For the last two years I’ve been following closely the Women’s Prize for Fiction, especially the announcements of Long- and Shortlists. But this will be my first time attempting to read some of the nominated titles.
A new set 16 books have been carefully picked for the longlist of Women’s Prize for Fiction. Don’t think that I will be able to read all of them until the winner is announced on June 5th, 2019, but there are a few that definitely sparked my interest.
I listened to this last month. It was the first Audiobook ever that I gave a 5-star rating to. Absolutely loved the narrators, the story, the relationship between Roy and Celestial. (I have to admit, I kind of hated Celestial for most part of the book.)
Newlyweds Celestial and Roy are the embodiment of both the American Dream and the New South. He is a young executive, and she is an artist on the brink of an exciting career. But as they settle into the routine of their life together, they are ripped apart by circumstances neither could have imagined… more
Madeline Miller is a very strong contender. Her book «The Song of Achilles» won the Orange Prize for Fiction in 2012. «Circe» won GoodReads Choice Award in Fantasy category last year, and people couldn’t stop talking about this book! So of course I purchased it. Haven’t read it yet, but definitely will be adding it to my immediate TBR!
In the house of Helios, god of the sun and mightiest of the Titans, a daughter is born. But Circe is a strange child—not powerful, like her father, nor viciously alluring like her mother. Turning to the world of mortals for companionship, she discovers that she does possess power—the power of witchcraft, which can transform rivals into monsters and menace the gods themselves. … more
This is one of a few novellas that made it to the Longlist this year. Honestly, this sounds very intriguing. It is also classified on GoodReads as Contemporary AND Horror!
In the north of England, far from the intrusions of cities but not far from civilization, Silvie and her family are living as if they are ancient Britons, surviving by the tools and knowledge of the Iron Age. For two weeks, the length of her father’s vacation, they join an anthropology course set to reenact life in simpler times. They are surrounded by forests of birch and … more
I wonder why this year Women’s Prize for Fiction logo and website are using the same color as the cover of «Normal People» by Sally Rooney. Hm…
This has been advertised as a deeply political novel, so right there it sounds like something I would enjoy. Also, it was nominated for Man Booker Prize in 2018 and won Costa Book Award for Novel. Yet, another strong contender!

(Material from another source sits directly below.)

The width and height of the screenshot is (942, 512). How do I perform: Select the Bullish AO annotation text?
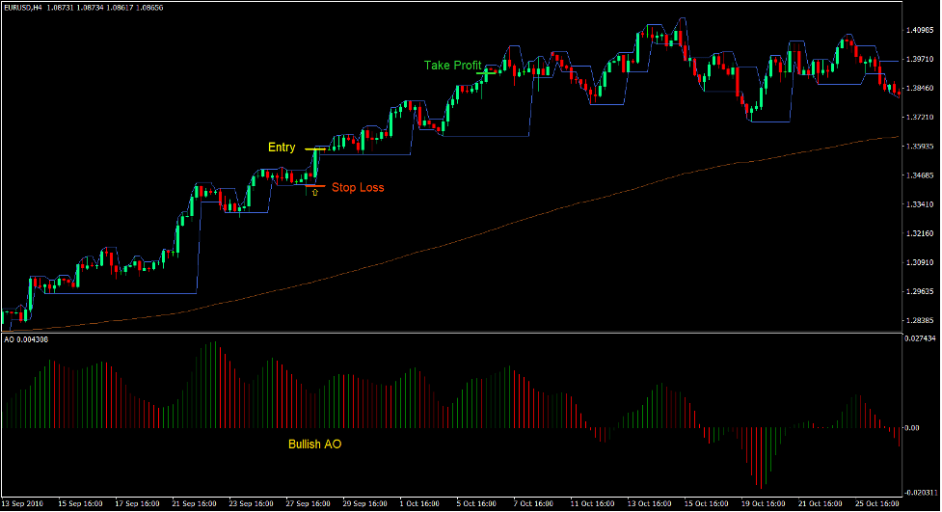click(x=314, y=445)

Connell and Marianne both grow up in the same town in rural Ireland. The similarities end there; they are from very different worlds. But they both get places to study at university in Dublin, and a connection that has grown between them despite the social tangle of school lasts long into the following years. … more
Look at this cover! Beautiful!
The blurb sounds very good, definitely something I would enjoy. However, the reviews on GoodReads are all over the place. There are quite a lot of 2-3 star ratings. I’m not entirely sure about this one, but I would love to give it a try.

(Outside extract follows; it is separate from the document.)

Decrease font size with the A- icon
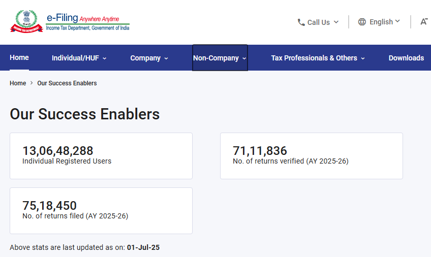This screenshot has width=431, height=257. (x=424, y=22)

South London, 2008. Two couples find themselves at a moment of reckoning, on the brink of acceptance or revolution. Melissa has a new baby and doesn’t want to let it change her but, in the crooked walls of a narrow Victorian terrace, she begins to disappear. Michael, growing daily more accustomed to his commute, still loves Melissa but can’t quite get close enough to her to stay faithful. Meanwhile out in the suburbs, Stephanie is happy with Damian and their three children, but the death of Damian’s father has thrown him into crisis – or is it something, or someone, else? … more
The last book from the Longlist that I’ll be adding to my TBR is «Praise Song for Butterflies» by Bernice L. McFadden. Set in West Africa, this novel focuses on the ritual servitude of traditional religious shrine.
Abeo Kata lives a comfortable, happy life in West Africa as the privileged nine-year-old daughter of a government employee and stay-at-home mother. But when the Katas’ idyllic lifestyle takes a turn for the worse, Abeo’s father, following his mother’s advice, places her in a religious shrine, hoping that the sacrifice of his daughter will serve as religious atonement for the crimes of his ancestors. Unspeakable acts befall Abeo for the fifteen years she is enslaved within the shrine. … more
How do you feel about this year Longlist? Have you read any of the books from the List? Are you planning to?
Let me know in the comments down below!